In tutto questo, personalmente, ho trovato diverse contraddizioni nel caso più mediatizzato dei giochi, quello della pugile (o pugilatrice?) Imane Khelif, la cui appartenenza biologica al genere femminile è stata oggetto di dibattito. Contrariamente al mio solito, questa volta prendo una posizione: a mio avviso solo una donna vera (non voglio offendere nessuno, per donna vera intendo una donna biologicamente come le nostre mamme), può gareggiare in una competizione femminile. Questo proprio a favore delle donne. Perché la superiorità maschile nello sport è netta ed evidente. Sfido chiunque a smentirmi. Cito alcuni esempi a caso.
Il record del mondo maschile nei 100 metri piani è 9”58, quello femminile 10”49. Cambiando distanza, il record maschile nei 1.500 metri è 3’26”00, quello femminile 3’49”11. Nel getto del peso, anche se la sfera lanciata degli uomini supera 7 chili, contro i 4 di quella delle donne, i primi sono arrivati a 23,56 metri, le seconde a 22,63. Passando al nuoto, il record maschile sui 100 metri stile libero è 46”40, quello femminile 51”71. In bicicletta il record dell’ora maschile è di 56,792 km, quello femminile si ferma a quota 50,267.

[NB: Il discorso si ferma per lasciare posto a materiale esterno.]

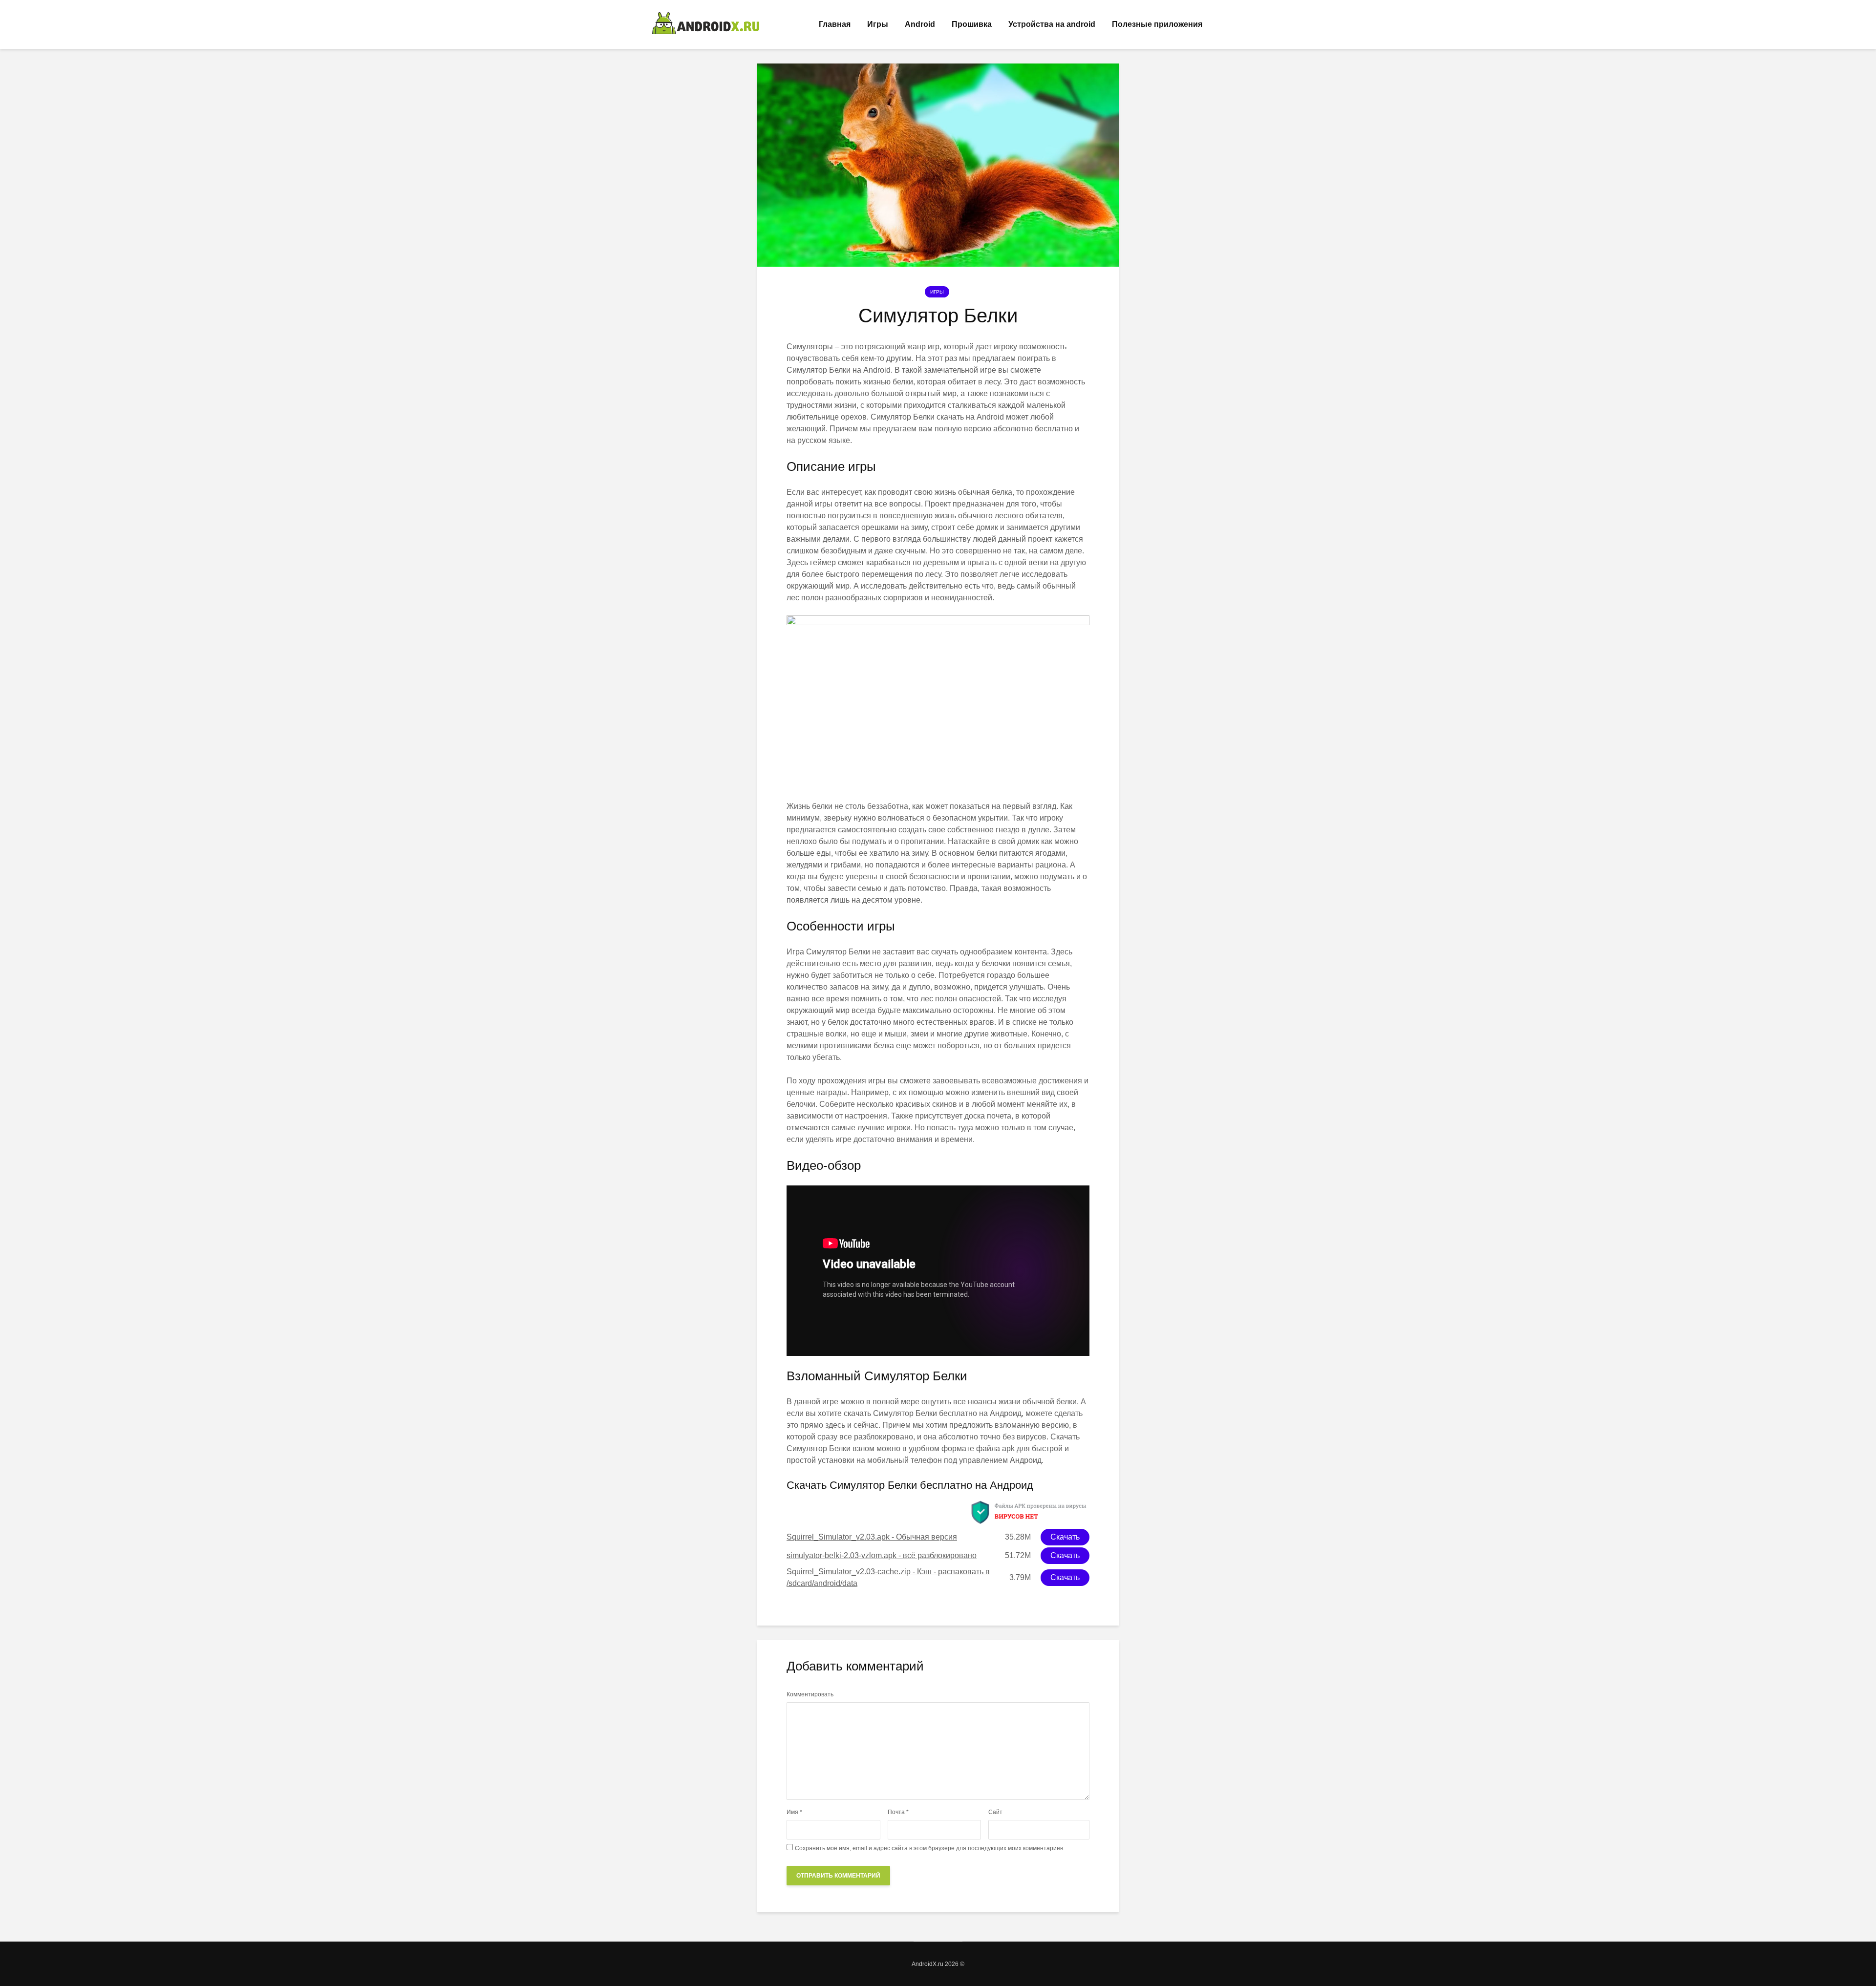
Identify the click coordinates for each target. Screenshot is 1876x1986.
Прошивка (972, 24)
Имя (794, 1812)
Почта (898, 1812)
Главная (835, 24)
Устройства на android (1051, 24)
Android (920, 24)
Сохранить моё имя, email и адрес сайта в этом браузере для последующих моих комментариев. (930, 1848)
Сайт (995, 1812)
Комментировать (810, 1694)
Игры (877, 24)
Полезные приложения (1157, 24)
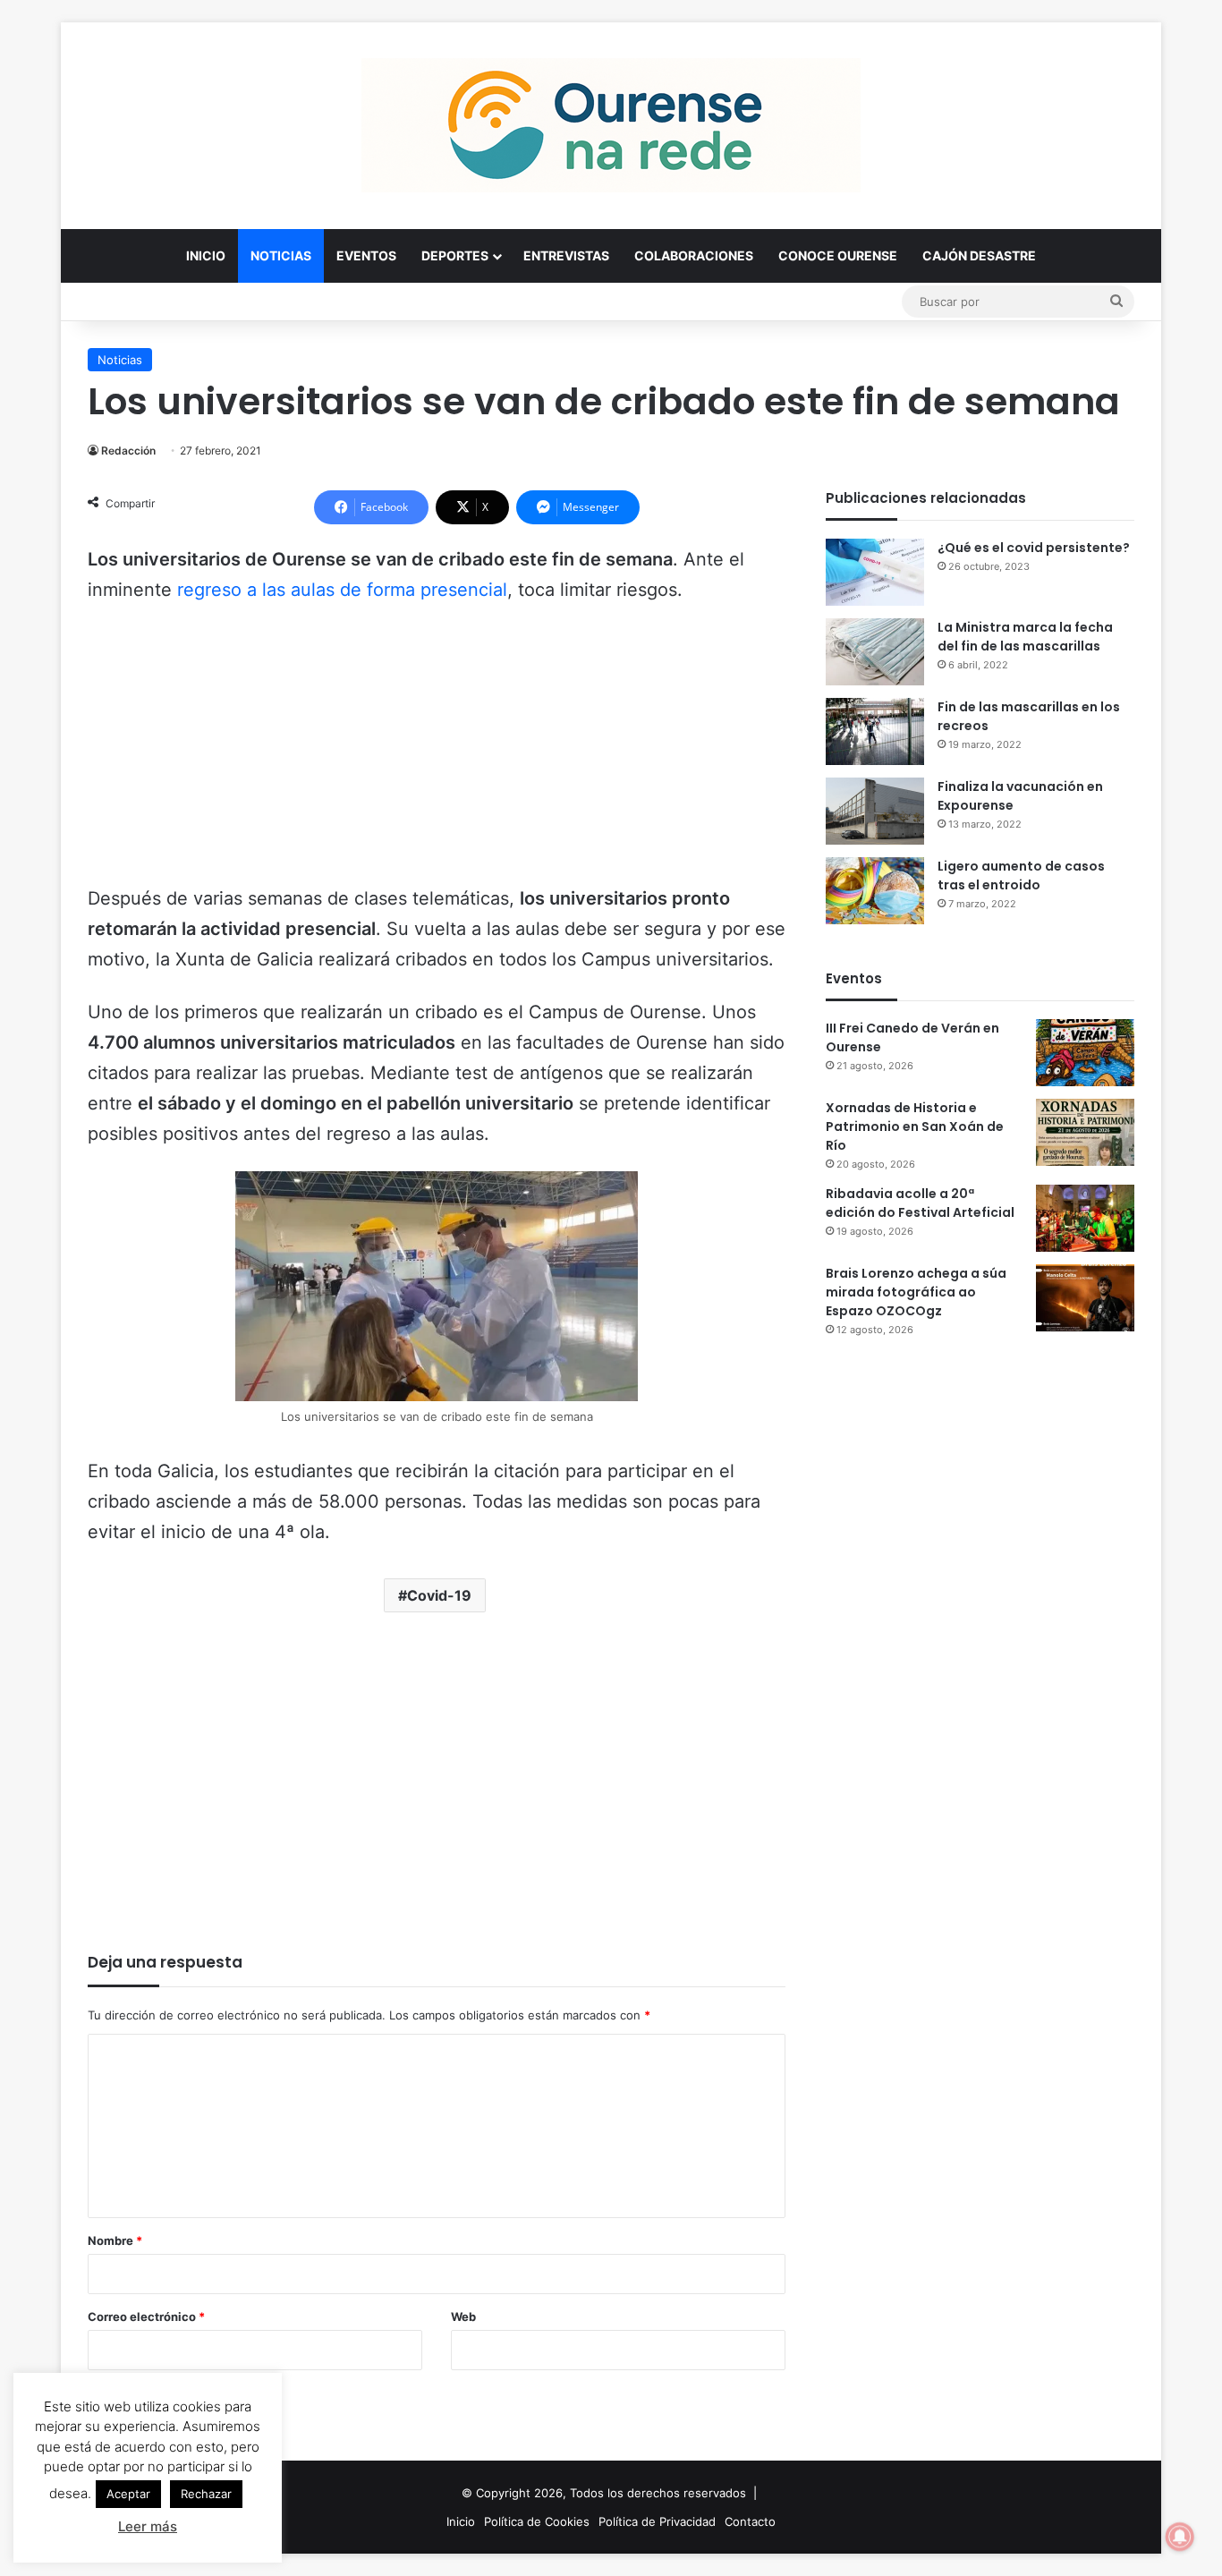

La superiorità maschile appare indiscutibile anche in discipline in cui agli aspetti fisici/muscolari si abbinano a quelli tecnici (anzi, questi ultimi sono prevalenti) come il tennis. Nel 1998 Serena Williams, all’epoca assoluta dominatrice del circuito, dichiarò di riuscire a sconfiggere un uomo la cui classifica fosse più bassa della 200esima posizione. La sfida venne raccolta dal 203esimo, Karsten Braasch, che sconfisse agevolmente sia Serena, sia sua sorella Venus. Provocatoriamente, il tennista fumava tra un game e l’altro.
È chiaro quindi che se Khelif fosse originariamente un uomo o comunque avesse caratteristiche “biologiche” (qualcuno parla della Sindrome di Morris) maschili, godrebbe di vantaggi competitivi inaccettabili nel combattere contro donne “come le nostre mamme”. Quello che mi sorprende o, meglio, mi colpisce è che si sono formati due schieramenti cui è stata data una connotazione esclusivamente politica/ideologica. Al posto di andare a fondo sulla verità scientifica del sesso biologico di Imane, richiedendo i dovuti esami (troppe voci si sono rincorse, personalmente io non ho idea su quale sia la situazione “oggettiva”) sono fioccate le immancabili accuse di fascismo. Scrive ad esempio l’apprezzato citizen Luigi Denegri sulla sua pagina FB (riprendendo Ettore Ferrini): “Quella nella foto è Charlize Theron, il suo cromosoma 46 è XY. Quindi per i fascisti è un uomo”.
Insomma, la questione da scientifica è diventata politica. Chi contesta l’idoneità di Imane a combattere è un fascista, o almeno un salviniano, un putiniano, un trumpiano (non ho letto riferimenti a Kim Jong-un, ma non me ne stupirei). Mentre le élite, pressoché compatte, sbandierano la woke culture ed esultano per la vittoria di Khelif. Insomma, sembra di essere tornati negli anni 70, quando ci si chiedeva se fosse più di sinistra la doccia o la vasca da bagno, il mare o la montagna. C’è poi un ulteriore aspetto che considero un ossimoro concettuale. Il mondo LGBTQ tifa compatto per Imane, affermando (non mi è chiaro su quali documenti scientifici) che è biologicamente donna e che può combattere.
Ma questo mondo ha tra i suoi cavalli di battagli il concetto che “il sesso non è quello biologico, ma quello cui una persona sente di appartenere”. Quindi non dovrebbe argomentare: “Khelif può combattere con le donne perché è donna biologica”, bensì: “può combattere perché si sente donna, quindi è donna”. Ma forse è un mio limite. Qualcosa mi sfugge. Sarei grato ai lettori che volessero illuminarmi.